TUJUAN PEMBELAJARAN
a) Tentukan apakah setiap pernyataan berikut sesuai dengan teks tentang kekudusan, lalu jawab ya atau tidak disertai kutipan kata-kata penentu dari teks tersebut: (i) Dalam KBBI, kata 'kudus' diterjemahkan sebagai suci dan murni; (ii) kata kerja qadash berarti 'menyatukan'; (iii) pada poin kedua, kekudusan hanya menuntut pemisahan dari suatu hal.
b) Sambung teks tentang kekudusan, mulai setelah kalimat terakhir yang ditampilkan.

KUTIPAN TERPILIH
◇ ◇ ◇
Untuk itu pemahaman tentang kekudusan menjadi sangat penting untuk dipahami secara benar. Kata ‘kekudusan’ berakar dari kata ‘kudus’, di dalam Kamus Besar Bahasa Indonesia (KBBI) diterjemahkan suci dan murni. Kata ini dalam Bahasa Yunani menggunakan kata αγιος (hagios) dari yang berarti ‘suci’ atau ‘milik Tuhan sendiri’, dapat menjadi ciri suatu makhluk (orang atau benda).

Konsep dasar Kekudusan terdapat dalam kata “pemisahan”. Dalam kata Ibrani disebut שׁשׁ ק qadosh yang berarti ‘terpisah’ ‘ditentukan garis-garis batas’ atau ‘ditarik dari pemakaian umum yang biasa.’ Kata ini berasal dari kata kerja qadash yang artinya ‘memutuskan’ atau ‘memisahkan.’ Kekudusan berarti hidup yang dipisahkan, dikhususkan, terpotong dari dunia dan dikhususkan bagi Tuhan agar Tuhan dapat menggunakannya.

Bruce H, Wilkinson menjabarkan.

Pertama, kekudusan dapat berlangsung dalam pikiran orang percaya (kekudusan mental).

Kedua, kekudusan harus sekaligus “dari” dan “untuk”, maksudnya kekudusan menuntut pemisahan dari suatu hal dan pemisahan untuk suatu hal lain yang berbeda. Kekudusan Alkitabiah harus memiliki “perhentian” yang dilanjutkan dengan “permulaan”.
◇ ◇ ◇
DATA YANG DIBERIKAN
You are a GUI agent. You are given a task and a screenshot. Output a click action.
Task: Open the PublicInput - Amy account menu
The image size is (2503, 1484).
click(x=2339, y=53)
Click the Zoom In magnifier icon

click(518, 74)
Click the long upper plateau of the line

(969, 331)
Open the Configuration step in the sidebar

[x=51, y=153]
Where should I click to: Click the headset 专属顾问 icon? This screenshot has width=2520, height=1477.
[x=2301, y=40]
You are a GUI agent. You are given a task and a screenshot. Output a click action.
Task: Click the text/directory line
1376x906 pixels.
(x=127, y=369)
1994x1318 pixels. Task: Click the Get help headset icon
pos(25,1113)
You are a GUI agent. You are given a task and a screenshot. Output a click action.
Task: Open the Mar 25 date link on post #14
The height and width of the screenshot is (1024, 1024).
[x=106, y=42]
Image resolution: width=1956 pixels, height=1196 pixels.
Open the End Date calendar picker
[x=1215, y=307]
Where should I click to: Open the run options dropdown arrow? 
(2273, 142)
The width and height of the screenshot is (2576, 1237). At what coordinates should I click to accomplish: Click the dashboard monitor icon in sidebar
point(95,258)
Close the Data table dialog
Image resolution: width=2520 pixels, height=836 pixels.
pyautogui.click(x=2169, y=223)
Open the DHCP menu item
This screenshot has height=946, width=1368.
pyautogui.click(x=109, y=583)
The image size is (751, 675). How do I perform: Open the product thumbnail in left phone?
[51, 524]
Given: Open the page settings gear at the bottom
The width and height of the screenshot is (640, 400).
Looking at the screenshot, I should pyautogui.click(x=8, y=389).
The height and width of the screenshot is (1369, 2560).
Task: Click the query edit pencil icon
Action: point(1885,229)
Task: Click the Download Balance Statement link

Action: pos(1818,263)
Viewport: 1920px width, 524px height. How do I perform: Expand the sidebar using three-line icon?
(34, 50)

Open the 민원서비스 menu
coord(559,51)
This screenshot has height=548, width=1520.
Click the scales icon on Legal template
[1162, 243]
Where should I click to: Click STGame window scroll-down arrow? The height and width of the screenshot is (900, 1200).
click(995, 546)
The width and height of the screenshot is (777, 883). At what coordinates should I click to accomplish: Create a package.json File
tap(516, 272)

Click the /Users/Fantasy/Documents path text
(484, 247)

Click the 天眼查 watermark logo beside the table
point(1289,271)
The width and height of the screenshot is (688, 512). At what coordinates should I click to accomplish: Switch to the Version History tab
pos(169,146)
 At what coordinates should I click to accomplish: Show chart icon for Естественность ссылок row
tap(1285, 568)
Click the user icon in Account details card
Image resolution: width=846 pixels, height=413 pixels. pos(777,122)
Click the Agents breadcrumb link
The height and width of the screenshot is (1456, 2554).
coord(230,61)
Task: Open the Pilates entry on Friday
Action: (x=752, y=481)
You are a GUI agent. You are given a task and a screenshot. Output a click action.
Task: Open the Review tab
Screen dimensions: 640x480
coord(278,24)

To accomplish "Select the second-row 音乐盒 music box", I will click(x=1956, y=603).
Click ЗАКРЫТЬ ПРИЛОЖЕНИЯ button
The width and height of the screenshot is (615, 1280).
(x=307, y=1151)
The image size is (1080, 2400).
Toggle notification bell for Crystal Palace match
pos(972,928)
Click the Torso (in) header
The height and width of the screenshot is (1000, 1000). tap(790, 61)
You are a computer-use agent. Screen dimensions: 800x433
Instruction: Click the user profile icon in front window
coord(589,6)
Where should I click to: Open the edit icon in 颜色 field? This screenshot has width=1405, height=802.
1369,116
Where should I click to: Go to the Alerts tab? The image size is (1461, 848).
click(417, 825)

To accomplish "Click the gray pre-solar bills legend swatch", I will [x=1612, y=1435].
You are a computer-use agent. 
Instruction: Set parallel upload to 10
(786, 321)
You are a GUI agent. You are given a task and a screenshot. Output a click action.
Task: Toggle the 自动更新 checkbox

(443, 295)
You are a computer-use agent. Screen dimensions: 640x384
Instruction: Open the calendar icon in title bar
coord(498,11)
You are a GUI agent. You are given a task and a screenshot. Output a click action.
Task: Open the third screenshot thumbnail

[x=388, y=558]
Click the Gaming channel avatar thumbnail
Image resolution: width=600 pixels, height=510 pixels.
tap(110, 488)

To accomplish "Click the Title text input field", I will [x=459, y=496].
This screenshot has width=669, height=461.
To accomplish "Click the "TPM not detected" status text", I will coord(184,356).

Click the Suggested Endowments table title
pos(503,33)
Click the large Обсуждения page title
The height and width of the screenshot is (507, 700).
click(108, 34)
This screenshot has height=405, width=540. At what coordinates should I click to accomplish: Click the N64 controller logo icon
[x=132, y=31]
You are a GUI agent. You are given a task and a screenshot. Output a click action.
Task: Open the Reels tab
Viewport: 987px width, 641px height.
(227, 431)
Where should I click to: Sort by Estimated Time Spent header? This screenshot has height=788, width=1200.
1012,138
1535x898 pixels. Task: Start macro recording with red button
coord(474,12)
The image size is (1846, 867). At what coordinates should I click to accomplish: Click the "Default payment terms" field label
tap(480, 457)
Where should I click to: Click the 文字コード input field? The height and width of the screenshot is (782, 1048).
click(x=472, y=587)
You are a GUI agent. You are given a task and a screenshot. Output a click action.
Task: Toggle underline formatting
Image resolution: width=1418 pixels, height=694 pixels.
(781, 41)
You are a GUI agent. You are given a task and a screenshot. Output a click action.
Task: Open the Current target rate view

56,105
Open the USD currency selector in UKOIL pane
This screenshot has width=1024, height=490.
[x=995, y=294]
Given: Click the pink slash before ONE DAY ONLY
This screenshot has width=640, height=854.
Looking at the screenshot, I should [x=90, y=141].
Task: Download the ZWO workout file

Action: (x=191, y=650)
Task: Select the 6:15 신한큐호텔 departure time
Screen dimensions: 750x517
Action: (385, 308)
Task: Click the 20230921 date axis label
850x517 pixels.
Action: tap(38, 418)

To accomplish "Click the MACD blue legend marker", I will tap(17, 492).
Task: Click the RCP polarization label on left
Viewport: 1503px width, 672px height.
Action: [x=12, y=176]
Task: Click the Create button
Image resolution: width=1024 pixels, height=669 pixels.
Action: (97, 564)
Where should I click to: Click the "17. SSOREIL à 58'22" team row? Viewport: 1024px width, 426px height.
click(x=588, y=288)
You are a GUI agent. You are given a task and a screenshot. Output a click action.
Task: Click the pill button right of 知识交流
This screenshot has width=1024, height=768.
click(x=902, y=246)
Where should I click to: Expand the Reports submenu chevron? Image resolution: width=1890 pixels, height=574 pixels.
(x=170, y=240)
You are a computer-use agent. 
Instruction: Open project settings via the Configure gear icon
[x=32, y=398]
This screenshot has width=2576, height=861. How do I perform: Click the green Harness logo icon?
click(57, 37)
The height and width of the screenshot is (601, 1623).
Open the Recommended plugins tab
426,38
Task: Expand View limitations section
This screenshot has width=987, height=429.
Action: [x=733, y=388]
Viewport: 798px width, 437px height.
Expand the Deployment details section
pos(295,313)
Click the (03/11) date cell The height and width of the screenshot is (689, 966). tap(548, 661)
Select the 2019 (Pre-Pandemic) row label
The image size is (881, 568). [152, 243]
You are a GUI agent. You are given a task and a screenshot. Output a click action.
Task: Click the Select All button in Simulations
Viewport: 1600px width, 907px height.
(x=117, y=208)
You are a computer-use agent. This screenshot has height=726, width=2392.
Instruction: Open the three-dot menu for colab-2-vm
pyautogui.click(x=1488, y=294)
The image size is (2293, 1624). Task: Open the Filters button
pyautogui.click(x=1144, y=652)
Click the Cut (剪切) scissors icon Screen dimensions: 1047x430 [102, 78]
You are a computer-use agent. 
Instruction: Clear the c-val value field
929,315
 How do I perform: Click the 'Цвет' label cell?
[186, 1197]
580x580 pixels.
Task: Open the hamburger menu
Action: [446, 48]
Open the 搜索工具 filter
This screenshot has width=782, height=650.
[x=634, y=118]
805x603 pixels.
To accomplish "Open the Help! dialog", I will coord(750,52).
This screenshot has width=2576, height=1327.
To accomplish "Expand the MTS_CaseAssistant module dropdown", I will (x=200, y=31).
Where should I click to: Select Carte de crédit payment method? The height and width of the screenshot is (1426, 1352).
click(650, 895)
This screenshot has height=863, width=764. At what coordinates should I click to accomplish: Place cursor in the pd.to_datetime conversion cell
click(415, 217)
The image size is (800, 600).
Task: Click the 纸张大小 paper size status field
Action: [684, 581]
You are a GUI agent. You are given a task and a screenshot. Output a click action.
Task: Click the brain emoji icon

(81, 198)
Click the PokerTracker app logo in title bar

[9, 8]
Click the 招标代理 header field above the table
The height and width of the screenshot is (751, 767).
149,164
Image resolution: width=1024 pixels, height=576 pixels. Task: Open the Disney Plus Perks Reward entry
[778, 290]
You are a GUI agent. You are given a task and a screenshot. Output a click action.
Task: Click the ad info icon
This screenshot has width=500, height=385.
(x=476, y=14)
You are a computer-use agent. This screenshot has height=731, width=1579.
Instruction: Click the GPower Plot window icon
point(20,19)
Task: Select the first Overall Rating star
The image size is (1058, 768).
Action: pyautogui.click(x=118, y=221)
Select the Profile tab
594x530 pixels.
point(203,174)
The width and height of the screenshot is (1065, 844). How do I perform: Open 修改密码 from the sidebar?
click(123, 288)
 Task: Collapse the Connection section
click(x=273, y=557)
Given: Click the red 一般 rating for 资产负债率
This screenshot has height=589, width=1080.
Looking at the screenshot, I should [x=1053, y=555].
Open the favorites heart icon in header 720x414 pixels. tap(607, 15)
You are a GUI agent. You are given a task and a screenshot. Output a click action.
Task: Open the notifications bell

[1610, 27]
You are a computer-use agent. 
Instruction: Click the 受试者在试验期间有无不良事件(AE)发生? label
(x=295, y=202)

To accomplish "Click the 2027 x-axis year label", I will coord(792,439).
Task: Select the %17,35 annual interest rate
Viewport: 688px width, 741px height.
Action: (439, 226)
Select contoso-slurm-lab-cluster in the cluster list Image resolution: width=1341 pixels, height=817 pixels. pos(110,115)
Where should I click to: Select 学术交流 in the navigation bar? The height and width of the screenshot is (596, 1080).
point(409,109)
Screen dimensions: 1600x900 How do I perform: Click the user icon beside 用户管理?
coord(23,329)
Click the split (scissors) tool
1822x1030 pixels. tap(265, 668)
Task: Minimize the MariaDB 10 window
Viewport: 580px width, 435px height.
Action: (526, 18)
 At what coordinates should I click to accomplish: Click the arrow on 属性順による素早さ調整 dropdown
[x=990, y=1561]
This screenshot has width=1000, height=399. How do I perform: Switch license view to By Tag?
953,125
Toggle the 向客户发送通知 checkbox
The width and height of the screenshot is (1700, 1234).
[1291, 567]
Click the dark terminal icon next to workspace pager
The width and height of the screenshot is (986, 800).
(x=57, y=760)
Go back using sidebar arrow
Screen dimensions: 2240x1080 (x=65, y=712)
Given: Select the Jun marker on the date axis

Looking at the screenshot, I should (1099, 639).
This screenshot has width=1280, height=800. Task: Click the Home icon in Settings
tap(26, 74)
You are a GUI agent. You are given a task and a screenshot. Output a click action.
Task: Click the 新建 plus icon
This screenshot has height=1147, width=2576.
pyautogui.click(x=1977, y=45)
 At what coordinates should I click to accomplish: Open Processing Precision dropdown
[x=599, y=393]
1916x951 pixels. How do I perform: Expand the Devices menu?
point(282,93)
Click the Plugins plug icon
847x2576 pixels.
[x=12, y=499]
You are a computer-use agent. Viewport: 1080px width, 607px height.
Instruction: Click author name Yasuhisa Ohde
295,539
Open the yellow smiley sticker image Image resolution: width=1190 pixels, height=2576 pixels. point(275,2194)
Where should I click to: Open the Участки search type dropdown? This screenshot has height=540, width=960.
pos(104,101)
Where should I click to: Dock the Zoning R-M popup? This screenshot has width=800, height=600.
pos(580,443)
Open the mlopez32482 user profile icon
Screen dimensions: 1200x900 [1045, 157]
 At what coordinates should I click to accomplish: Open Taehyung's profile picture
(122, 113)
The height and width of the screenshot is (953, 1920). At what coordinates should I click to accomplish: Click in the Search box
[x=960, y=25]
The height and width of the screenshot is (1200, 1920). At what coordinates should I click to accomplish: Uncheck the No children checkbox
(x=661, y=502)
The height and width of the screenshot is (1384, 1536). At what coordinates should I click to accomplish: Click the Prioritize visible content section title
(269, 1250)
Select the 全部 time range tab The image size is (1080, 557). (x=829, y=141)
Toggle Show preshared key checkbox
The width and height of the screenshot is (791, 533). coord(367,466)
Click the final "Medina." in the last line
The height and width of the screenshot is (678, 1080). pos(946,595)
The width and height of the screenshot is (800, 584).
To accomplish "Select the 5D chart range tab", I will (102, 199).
◇ ◇ ◇
HASIL TIAP TUGAS
a)
(i) Ya: "di dalam Kamus Besar Bahasa Indonesia (KBBI) diterjemahkan suci dan murni"
(ii) Tidak: "Kata ini berasal dari kata kerja qadash yang artinya ‘memutuskan’ atau ‘memisahkan.’"
(iii) Tidak: "kekudusan menuntut pemisahan dari suatu hal dan pemisahan untuk suatu hal lain yang berbeda"

b)
Kekudusan memiliki standar, Bruce H, Wilkinson menuliskan ada 4 standar kekudusan. 1) kekudusan menuntut pemisahan dari yang “sekuler” kepada yang “sakral”; 2) kekudusan Ilahi ditentukan oleh Tuhan dan Pewahyuan-Nya; 3) Kekudusan buatan manusia adalah kekudusan yang tidak berharga; 4) kekudusan lahiriah tanpa kekudusan batiniah bukan kekudusan yang Alkitabiah. Bruce H, Wilkinson juga menemukan ada empat kala waktu (tense) kekudusan; Kekudusan diuraikan dalam kala waktu lampau, sekarang, kelak, dan kala waktu kekekalan.

Kekudusan merupakan sifat yang paling utama dari antara sifat-sifat Tuhan. Jika kekudusan adalah suatu sifat, maka hal ini tentunya akan tampak dalam perilaku sehari-hari, maka orang percaya yang hidup dalam kekudusan etika perilakunya akan selaras dengan kekudusan yang ia hidupi. Etika berperilaku orang percaya termasuk dalam Etika Kristen.

Etika Kristen berkaitan dengan apa yang seharusnya dilakukan, bukan dengan apa yang sebenarnya terjadi. Etika Kristen itu deontologis karena adanya kewajiban dan keharusan atau prinsip-prinsip berdasarkan Firman Tuhan untuk mengambil tindakan tertentu.

Etika berperilaku kudus disinggung di dalam surat 1 Petrus 1:13-25 yang mana patokan orang percaya untuk berperilaku adalah atas dasar standar kekudusan Tuhan. 

Dalam perikop 1 Petrus 1:13-25, ditemukan empat dimensi kekudusan antara lain: 

1) Alasan kekudusan, orang percaya kudus karena, kekudusan Tuhan; karya penebusan Kristus; bentuk ketaatan pada kebenaran; telah dilahirkan kembali. 

2) Ruang kekudusan terjadi di akal budi; pengharapan, dan seluruh hidup. 

3) Cara mencapai kekudusan adalah dengan hidup dalam ketaatan; hidup tidak menuruti hawa nafsu; hidup takut akan Tuhan; taat pada kebenaran; sungguh-sungguh saling mengasihi. 
4) Manfaat kekudusan, menikmati kasih karunia Tuhan; menjadi serupa dengan Kristus; mampu mengamalkan kasih persaudaraan, dan jaminan hidup kekal.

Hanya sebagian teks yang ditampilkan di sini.